The Socionext Milbeaut image/video processors are media processors in multi-processor system on a chip architecture. Started by Fujitsu with the M-1 Series in 2000 each generation (2013: 7th) has several variants regarding included modules and processor-cores, built for mobile phones, digital compact cameras, MILCs and DSLRs like Leica M (Typ 240) and Leica S2, Nikon DSLRs and MILCs (see Nikon Expeed), some Pentax K mount cameras and for the Sigma True-II processor.

==Technology==
Multiple FR-V processor cores, with each single processor-core able to compute many instructions/operations in parallel are used for image- and video-processing.

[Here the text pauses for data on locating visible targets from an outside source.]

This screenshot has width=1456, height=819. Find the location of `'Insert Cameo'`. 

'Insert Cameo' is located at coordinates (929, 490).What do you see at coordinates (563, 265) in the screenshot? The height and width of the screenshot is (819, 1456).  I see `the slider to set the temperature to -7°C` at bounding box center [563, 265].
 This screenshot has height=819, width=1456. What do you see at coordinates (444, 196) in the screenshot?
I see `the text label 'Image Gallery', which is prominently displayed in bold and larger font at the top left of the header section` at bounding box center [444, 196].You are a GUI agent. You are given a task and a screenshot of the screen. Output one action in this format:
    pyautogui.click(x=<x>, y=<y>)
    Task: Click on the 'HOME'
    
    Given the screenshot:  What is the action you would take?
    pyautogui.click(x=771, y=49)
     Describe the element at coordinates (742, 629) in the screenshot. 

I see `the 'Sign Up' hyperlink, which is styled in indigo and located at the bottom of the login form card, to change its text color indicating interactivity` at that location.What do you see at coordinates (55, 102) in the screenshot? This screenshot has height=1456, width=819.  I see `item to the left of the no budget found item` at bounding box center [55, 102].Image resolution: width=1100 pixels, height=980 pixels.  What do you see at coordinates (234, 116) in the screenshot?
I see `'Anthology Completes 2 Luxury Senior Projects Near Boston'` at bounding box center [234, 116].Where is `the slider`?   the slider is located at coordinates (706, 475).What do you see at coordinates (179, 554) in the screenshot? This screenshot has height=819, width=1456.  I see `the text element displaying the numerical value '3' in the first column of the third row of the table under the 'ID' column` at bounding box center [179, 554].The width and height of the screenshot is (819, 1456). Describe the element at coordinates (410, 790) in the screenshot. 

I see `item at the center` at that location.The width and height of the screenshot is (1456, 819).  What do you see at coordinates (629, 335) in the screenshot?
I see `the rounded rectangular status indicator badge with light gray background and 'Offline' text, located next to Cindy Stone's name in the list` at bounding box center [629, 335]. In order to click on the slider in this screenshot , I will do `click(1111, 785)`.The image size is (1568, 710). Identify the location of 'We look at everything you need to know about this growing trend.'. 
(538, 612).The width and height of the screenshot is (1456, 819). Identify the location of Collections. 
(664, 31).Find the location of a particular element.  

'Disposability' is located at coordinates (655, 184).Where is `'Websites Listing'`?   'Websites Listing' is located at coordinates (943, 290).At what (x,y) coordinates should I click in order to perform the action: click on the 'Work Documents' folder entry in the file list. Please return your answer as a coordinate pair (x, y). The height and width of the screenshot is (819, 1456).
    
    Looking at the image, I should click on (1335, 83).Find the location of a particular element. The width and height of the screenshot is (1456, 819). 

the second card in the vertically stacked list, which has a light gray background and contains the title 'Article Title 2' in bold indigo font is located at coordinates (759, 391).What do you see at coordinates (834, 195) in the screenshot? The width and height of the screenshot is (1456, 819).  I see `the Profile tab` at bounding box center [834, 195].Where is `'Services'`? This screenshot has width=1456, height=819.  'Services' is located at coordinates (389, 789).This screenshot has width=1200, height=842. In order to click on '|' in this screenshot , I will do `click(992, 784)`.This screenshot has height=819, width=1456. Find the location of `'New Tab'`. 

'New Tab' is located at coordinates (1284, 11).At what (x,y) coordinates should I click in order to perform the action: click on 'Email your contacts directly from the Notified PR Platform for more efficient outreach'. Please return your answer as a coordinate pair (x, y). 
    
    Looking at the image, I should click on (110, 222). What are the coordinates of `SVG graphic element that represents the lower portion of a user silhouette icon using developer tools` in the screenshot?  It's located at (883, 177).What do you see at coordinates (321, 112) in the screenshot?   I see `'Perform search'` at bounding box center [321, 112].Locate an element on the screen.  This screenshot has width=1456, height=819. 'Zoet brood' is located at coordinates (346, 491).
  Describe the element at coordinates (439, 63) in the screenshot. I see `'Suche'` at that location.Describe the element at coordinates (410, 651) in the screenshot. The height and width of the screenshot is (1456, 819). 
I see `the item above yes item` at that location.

Storage- and display-interfaces and other modules are added and a digital signal processor (DSP) increases the number of simultaneous computations.

An on-chip 32-bit Fujitsu FR microcontroller (6th generation in 2011 introduced the dual-core ARM architecture) initiates and controls the operation and data transfers of all processors, modules and interfaces and can be seen as the main control unit of the camera. The Milbeaut is also used as an application-specific integrated circuit (ASIC) or application-specific standard product (ASSP).

The 7th generation, released in 2013, uses a 55 nm low-power process (SuVolta) and ARM Cortex-A5 microcontroller.